Subrogation is a concept that's well-known in insurance and legal circles but sometimes not by the policyholders they represent. Rather than leave it to the professionals, it would be to your advantage to comprehend the steps of how it works. The more you know about it, the more likely it is that relevant proceedings will work out favorably.
Every insurance policy you own is a promise that, if something bad happens to you, the firm that insures the policy will make good in one way or another in a timely fashion. If your vehicle is hit, insurance adjusters (and the judicial system, when necessary) decide who was to blame and that person's insurance covers the damages.
But since determining who is financially responsible for services or repairs is usually a tedious, lengthy affair – and time spent waiting often compounds the damage to the policyholder – insurance companies often decide to pay up front and assign blame after the fact. They then need a method to recoup the costs if, once the situation is fully assessed, they weren't responsible for the expense.
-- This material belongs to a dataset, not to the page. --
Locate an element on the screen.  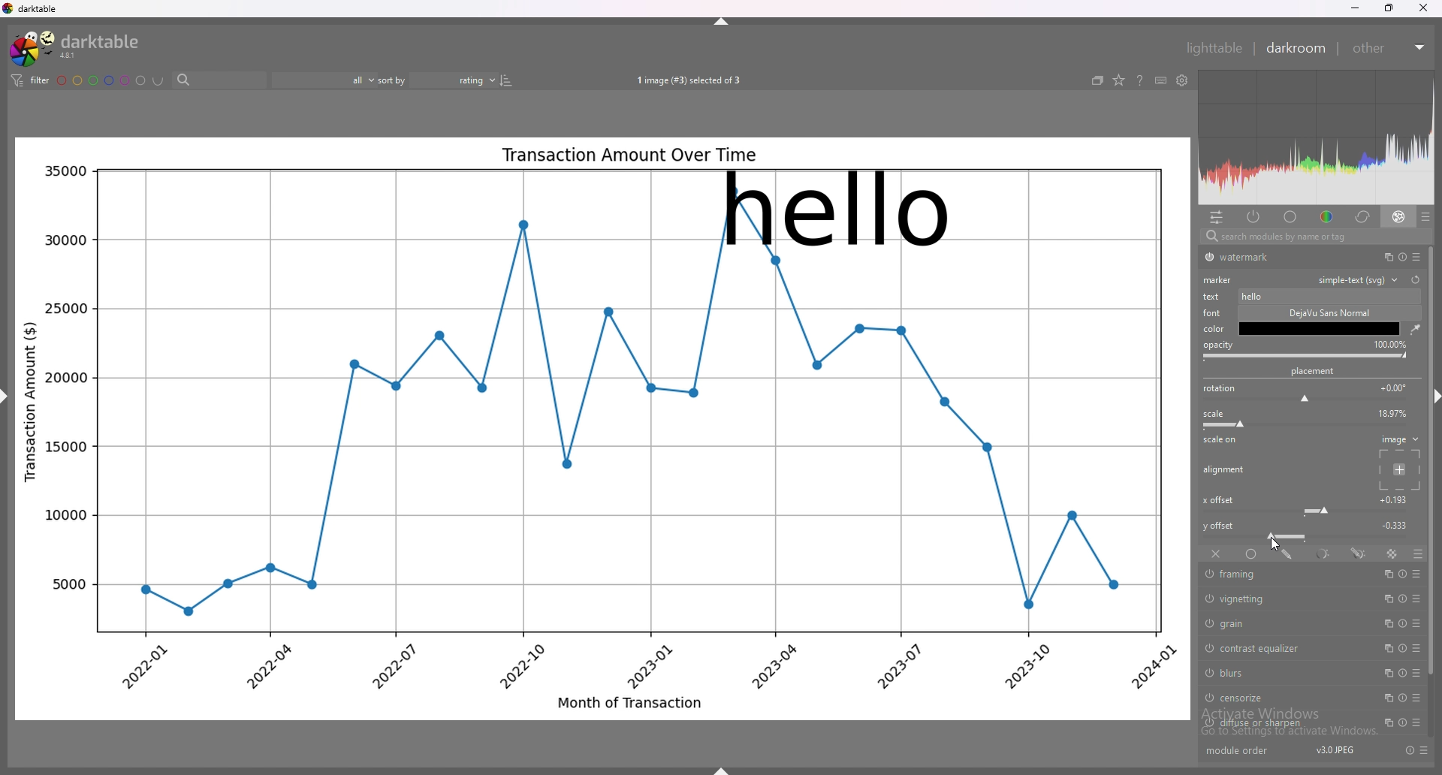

You are in a vehicle accident. Another car ran into yours. Police are called, you exchange insurance information, and you go on your way. You have comprehensive insurance that pays for the repairs right away. Later police tell the insurance companies that the other driver was entirely to blame and his insurance should have paid for the repair of your car. How does your insurance company get its money back?
How Subrogation Works
This is where subrogation comes in. It is the method that an insurance company uses to claim reimbursement after it has paid for something that should have been paid by some other entity. Some companies have in-house property damage lawyers and personal injury attorneys, or a department dedicated to subrogation; others contract with a law firm. Under ordinary circumstances, only you can sue for damages done to your self or property. But under subrogation law, your insurer is given some of your rights in exchange for making good on the damages. It can go after the money originally due to you, because it has covered the amount already.
How Does This Affect the Insured?
For one thing, if you have a deductible, it wasn't just your insurer who had to pay. In a $10,000 accident with a $1,000 deductible, you have a stake in the outcome as well – to the tune of $1,000. If your insurance company is lax about bringing subrogation cases to court, it might opt to recoup its costs by boosting your premiums and call it a day. On the other hand, if it knows which cases it is owed and pursues those cases enthusiastically, it is doing you a favor as well as itself. If all $10,000 is recovered, you will get your full thousand-dollar deductible back. If it recovers half (for instance, in a case where you are found 50 percent responsible), you'll typically get $500 back, depending on your state laws.
Moreover, if the total loss of an accident is more than your maximum coverage amount, you may have had to pay the difference, which can be extremely spendy. If your insurance company or its property damage lawyers, such as workers comp lawyer Milton, ga, pursue subrogation and wins, it will recover your losses as well as its own.
All insurers are not created equal. When comparing, it's worth comparing the reputations of competing firms to evaluate whether they pursue valid subrogation claims; if they do so fast; if they keep their clients apprised as the case continues; and if they then process successfully won reimbursements immediately so that you can get your funding back and move on with your life. If, on the other hand, an insurer has a reputation of honoring claims that aren't its responsibility and then protecting its income by raising your premiums, even attractive rates won't outweigh the eventual headache.